The Society for the History of Collecting
invites you to its Online Lecture
Organised by the French Chapter
‘The long history of the return and restitution of the Benin royal treasures to Nigeria’
Felicity Bodenstein, Sorbonne Université, Paris
2 February 2022, 7.30pm (CET), 6.30pm (GMT)
This talk considers the long history of requests for return, restitution, lending and buying back of the so-called Benin bronzes, infamously pillaged in 1897 by the British admiralty and Protectorate forces. It places initial requests made by the Oba of Benin, Akenzua II in the 1930s into relation with the initiative undertaken by the first Nigerian director of antiquities, the British-born Kenneth C. Murray, to buy back some of the most important Benin artworks that came on to the international art market in the 1950s. This long history of return will be used to help better understand the post-colonial efforts for the restitution of the Benin objects which have culminated in Germany’s recent promise to return its collections.

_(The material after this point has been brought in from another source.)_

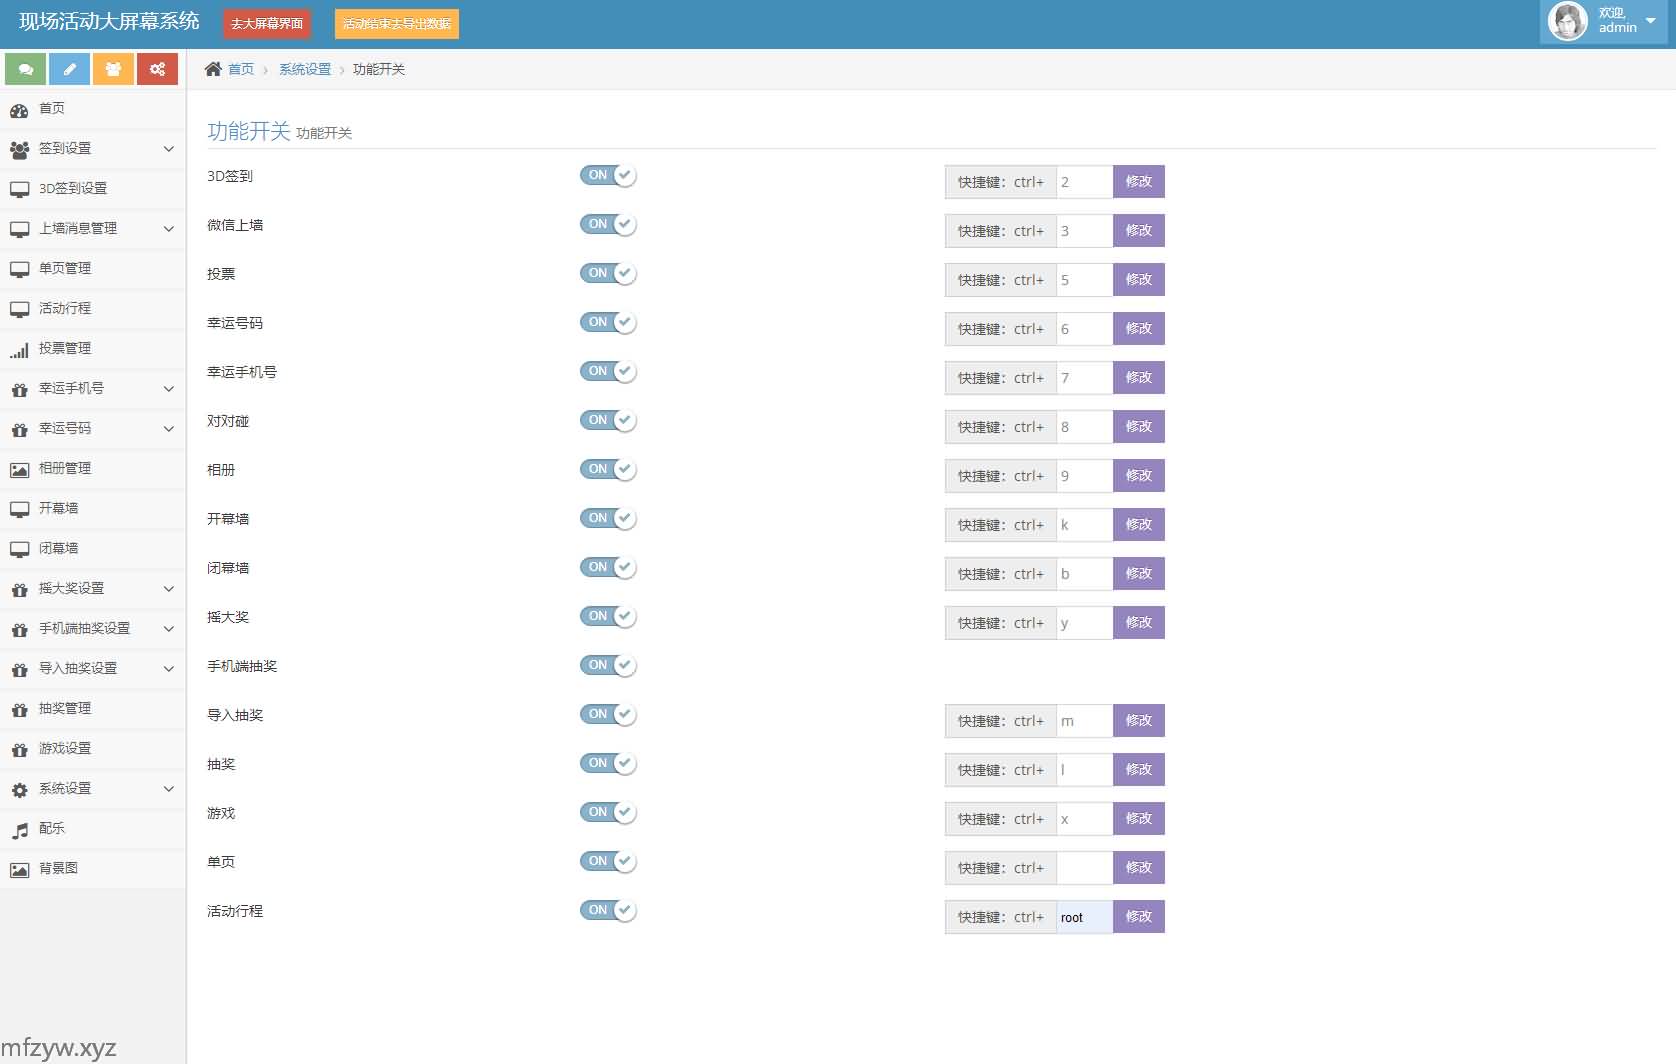Click the music note icon for 配乐

pyautogui.click(x=19, y=830)
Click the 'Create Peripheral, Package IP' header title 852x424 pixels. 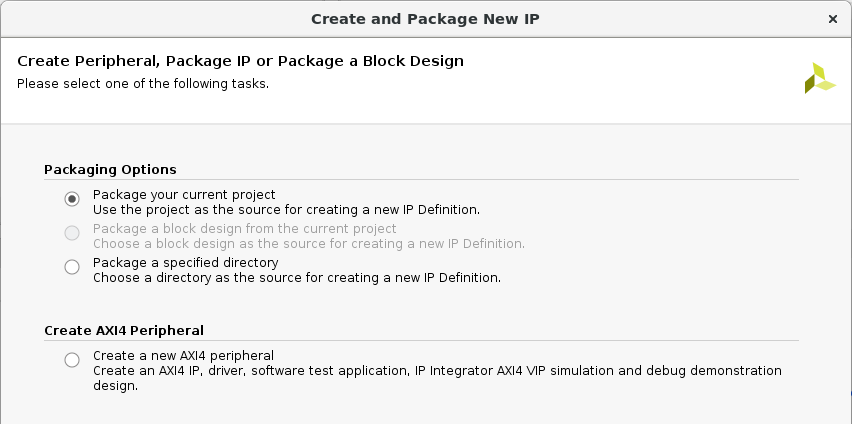point(241,61)
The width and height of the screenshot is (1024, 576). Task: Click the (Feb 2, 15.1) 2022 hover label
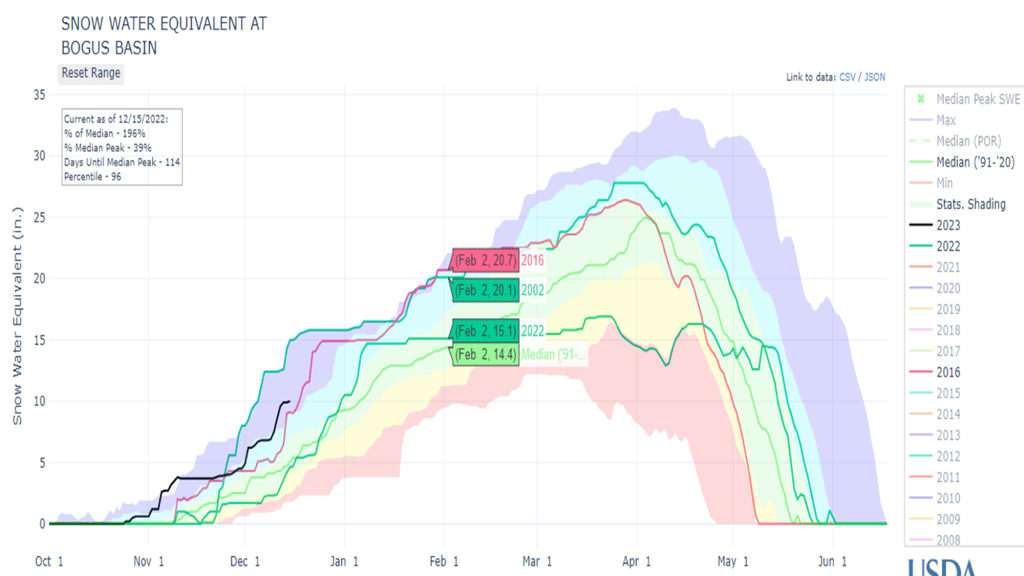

Felicity Bodenstein is an art historian working in Paris, specialized in the history of archaeological and ethnographic collections and the social, economic, and cultural processes involved in their creation, classification, interpretation, display, and reception during the 19th and 20th century. After completing a Ph.D. on the history of the collections of the department of coins and medals at the National Library in Paris in the 19th century, she now works on questions of representation in the display of contested, translocated objects. Her on-going research since 2015 is dedicated to understanding the global destiny of the Benin pieces looted in 1897 by British Naval forces in present-day Nigeria and considers the value transformations and narratives that have accompanied their initial looting and the successive displacements through the market and through collections. She is also interested in the long history of the restitution debates that they are currently part of. Her research was supported by post-doctoral fellowships from the Max Planck Institut at the Kunsthistoriches Institut in Florence, by the musée du quai Branly–Jacques Chirac in Paris and by the Technische Univeristät in Berlin; where she worked for two years in the project translocations, piloted by Professor Bénédicte Savoy. Since 2019, she is a lecturer in the history of museums and heritage studies at Sorbonne Université, Paris.
Members will receive a flyer with the link to the talk at least two days before the event.